● Instructions for the task
Rename "screenshot" to "page" throughout the stretch from the line containing "The height and width of the screenshot is (720, 1366)." through the line containing "center [195, 79].", and reproduce those lines with every other word unchanged.

::::

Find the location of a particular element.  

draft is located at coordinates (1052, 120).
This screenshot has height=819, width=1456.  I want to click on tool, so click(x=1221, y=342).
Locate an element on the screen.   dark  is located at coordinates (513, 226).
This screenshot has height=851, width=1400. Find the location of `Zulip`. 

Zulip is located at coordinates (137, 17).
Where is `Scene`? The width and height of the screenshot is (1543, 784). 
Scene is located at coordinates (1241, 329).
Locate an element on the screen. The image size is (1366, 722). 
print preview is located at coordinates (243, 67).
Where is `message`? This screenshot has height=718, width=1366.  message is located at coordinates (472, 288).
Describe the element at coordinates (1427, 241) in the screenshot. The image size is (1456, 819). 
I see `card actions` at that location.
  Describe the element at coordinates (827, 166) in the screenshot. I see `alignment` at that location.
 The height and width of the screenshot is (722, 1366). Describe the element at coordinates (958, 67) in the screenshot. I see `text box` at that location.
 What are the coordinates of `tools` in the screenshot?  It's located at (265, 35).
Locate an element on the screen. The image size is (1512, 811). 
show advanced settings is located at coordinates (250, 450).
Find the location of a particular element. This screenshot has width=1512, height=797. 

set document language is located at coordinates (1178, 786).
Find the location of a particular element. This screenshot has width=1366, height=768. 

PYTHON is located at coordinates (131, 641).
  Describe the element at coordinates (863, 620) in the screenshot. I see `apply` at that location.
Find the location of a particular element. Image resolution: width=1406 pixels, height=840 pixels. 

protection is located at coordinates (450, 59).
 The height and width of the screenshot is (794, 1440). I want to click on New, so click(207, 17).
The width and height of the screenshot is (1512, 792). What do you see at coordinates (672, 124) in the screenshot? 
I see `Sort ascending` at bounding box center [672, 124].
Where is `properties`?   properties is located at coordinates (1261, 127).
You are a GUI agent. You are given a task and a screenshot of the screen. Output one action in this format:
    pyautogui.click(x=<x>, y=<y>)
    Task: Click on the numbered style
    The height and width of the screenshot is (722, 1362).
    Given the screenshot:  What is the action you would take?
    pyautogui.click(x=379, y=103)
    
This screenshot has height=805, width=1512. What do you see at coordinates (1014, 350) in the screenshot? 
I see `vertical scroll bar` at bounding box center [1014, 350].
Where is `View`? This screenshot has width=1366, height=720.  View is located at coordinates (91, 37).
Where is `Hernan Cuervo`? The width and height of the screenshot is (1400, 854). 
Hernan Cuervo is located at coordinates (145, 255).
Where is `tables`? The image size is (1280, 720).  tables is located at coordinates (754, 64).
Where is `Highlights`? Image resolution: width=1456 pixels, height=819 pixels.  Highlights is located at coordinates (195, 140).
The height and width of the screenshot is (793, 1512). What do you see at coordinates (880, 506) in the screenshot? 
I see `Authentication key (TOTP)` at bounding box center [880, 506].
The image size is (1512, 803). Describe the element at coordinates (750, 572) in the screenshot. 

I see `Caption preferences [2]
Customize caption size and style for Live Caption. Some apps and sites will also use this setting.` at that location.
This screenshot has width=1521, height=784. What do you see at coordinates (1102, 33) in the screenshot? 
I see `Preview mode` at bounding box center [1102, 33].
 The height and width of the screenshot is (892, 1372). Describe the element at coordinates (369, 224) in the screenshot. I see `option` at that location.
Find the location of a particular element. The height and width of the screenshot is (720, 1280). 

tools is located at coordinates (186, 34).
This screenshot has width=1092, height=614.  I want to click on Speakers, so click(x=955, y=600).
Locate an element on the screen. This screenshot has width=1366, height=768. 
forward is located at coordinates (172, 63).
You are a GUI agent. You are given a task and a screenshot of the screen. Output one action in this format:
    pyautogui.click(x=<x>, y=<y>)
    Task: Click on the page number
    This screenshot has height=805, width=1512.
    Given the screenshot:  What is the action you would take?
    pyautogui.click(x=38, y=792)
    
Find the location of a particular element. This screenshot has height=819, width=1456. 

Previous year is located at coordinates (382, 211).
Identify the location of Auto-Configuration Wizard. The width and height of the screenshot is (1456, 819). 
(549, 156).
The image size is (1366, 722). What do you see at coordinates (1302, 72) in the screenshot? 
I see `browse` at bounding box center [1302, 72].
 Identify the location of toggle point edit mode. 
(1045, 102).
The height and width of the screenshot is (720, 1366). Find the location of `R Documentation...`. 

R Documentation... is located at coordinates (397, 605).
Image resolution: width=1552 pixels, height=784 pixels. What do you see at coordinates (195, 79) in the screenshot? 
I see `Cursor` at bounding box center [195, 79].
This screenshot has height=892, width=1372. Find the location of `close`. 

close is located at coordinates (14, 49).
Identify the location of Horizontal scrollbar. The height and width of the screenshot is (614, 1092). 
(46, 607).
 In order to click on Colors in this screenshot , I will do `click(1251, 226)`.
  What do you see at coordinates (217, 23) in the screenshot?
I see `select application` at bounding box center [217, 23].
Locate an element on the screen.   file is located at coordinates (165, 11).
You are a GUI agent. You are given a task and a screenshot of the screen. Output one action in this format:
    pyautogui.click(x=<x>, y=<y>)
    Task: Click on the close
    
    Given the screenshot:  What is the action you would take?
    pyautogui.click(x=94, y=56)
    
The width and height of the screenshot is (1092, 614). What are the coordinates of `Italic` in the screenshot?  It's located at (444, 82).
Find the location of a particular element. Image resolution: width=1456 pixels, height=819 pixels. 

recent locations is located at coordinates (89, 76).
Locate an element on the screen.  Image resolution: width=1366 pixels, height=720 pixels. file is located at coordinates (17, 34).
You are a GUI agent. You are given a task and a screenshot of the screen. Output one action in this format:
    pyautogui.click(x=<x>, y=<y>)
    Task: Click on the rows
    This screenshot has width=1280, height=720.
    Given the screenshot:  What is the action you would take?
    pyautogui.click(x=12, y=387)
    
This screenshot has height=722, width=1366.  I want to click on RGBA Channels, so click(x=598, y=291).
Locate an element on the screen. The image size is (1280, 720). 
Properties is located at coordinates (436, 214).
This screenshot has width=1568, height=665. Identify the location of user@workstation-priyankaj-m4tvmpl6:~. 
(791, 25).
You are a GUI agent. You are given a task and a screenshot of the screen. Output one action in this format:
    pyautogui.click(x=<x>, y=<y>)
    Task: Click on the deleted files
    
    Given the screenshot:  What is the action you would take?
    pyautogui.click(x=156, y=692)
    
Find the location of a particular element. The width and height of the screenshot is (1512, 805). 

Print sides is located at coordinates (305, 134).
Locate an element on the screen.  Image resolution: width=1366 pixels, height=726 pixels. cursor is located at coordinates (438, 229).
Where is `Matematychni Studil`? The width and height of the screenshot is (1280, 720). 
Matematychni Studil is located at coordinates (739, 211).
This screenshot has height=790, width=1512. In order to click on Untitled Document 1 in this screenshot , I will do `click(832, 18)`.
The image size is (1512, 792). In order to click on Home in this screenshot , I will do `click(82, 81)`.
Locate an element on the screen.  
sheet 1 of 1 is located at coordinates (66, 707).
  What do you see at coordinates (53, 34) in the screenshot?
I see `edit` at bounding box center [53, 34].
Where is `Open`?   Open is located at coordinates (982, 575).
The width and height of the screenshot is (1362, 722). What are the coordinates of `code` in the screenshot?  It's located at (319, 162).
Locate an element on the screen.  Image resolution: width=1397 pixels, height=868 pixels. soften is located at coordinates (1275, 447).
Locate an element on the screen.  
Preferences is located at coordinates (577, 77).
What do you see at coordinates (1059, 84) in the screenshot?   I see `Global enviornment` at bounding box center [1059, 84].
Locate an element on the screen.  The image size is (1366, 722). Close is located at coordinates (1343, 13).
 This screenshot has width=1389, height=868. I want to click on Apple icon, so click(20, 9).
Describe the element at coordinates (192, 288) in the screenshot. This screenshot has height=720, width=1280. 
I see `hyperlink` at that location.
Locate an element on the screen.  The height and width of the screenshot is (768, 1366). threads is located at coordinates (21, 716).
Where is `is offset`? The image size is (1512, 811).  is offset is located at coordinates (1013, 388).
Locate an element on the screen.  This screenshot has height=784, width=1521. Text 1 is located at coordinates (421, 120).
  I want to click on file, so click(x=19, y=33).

::::

● Solution to the problem
The height and width of the page is (720, 1366). Find the location of `R Documentation...`. 

R Documentation... is located at coordinates (397, 605).
Image resolution: width=1552 pixels, height=784 pixels. What do you see at coordinates (195, 79) in the page? 
I see `Cursor` at bounding box center [195, 79].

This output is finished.